PESCARA – Tre persone, un uomo e due donne, sono state arrestate dai carabinieri del Nucleo Operativo e Radiomobile della compagnia di Pescara per rapina in concorso.
Vittime, padre e figlio, di 41 e 19 anni, arrivati in città dall’Emilia Romagna per motivi di lavoro.
Gli arrestati sono Arcangelo Ferrigno, 40 anni, originario di Palermo, ma residente a Pescara, Federica Di Michele di 27 anni di Ortona (Chieti) e Anna Profenna di 27 anni di Lettomanoppello (Pescara).
Le tre persone due notti fa avevano conosciuto le loro vittime alla stazione ferroviaria di Pescara Centrale.

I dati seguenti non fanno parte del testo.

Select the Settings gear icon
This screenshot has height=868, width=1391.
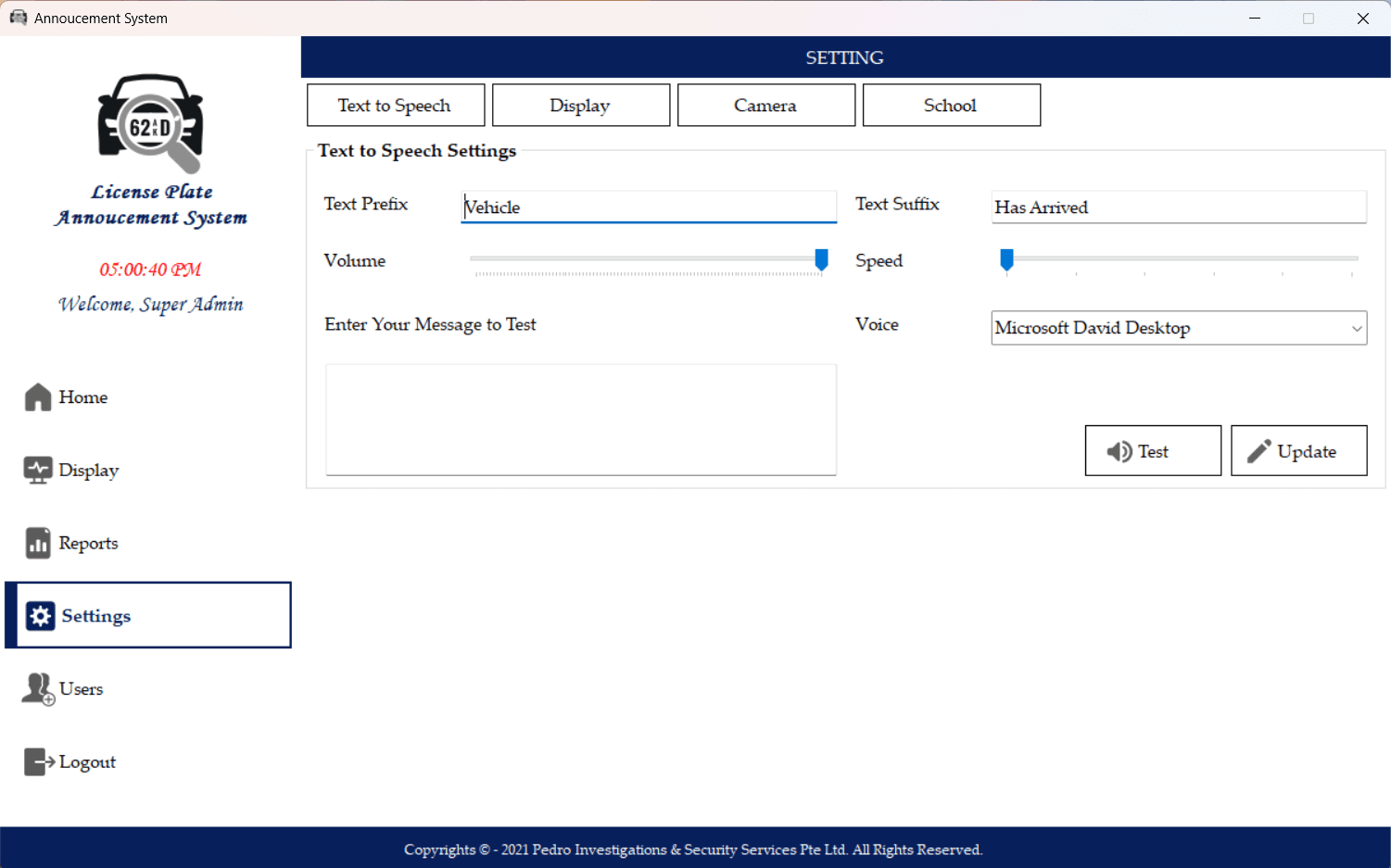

In particolare Arcangelo Ferrigno aveva detto ai due di seguirlo in auto dove si trovavano le due donne che sarebbero state felici di trascorrere la notte con loro.
Di fronte alle resistenze dei due, Ferrigno ha mostrato una pistola risultata poi giocattolo, priva di tappo rosso.
Una volta in macchina, i cinque si sono diretti sulla Circonvallazione, in direzione Montesilvano (Pescara); all’altezza di un distributore di benzina si sono fermati e padre e figlio sono stati costretti a consegnare gli orologi, un telefono cellulare e 220 euro in contanti.
Successivamente sono stati riaccompagnati in stazione poi le due donne sono fuggite in auto mentre il complice, rimasto a piedi con le sue due vittime, è stato bloccato da una pattuglia dei carabinieri in transito, alla quale padre e figlio avevano chiesto aiuto.
Qualche ora dopo sono state rintracciate e arrestate anche le due donne.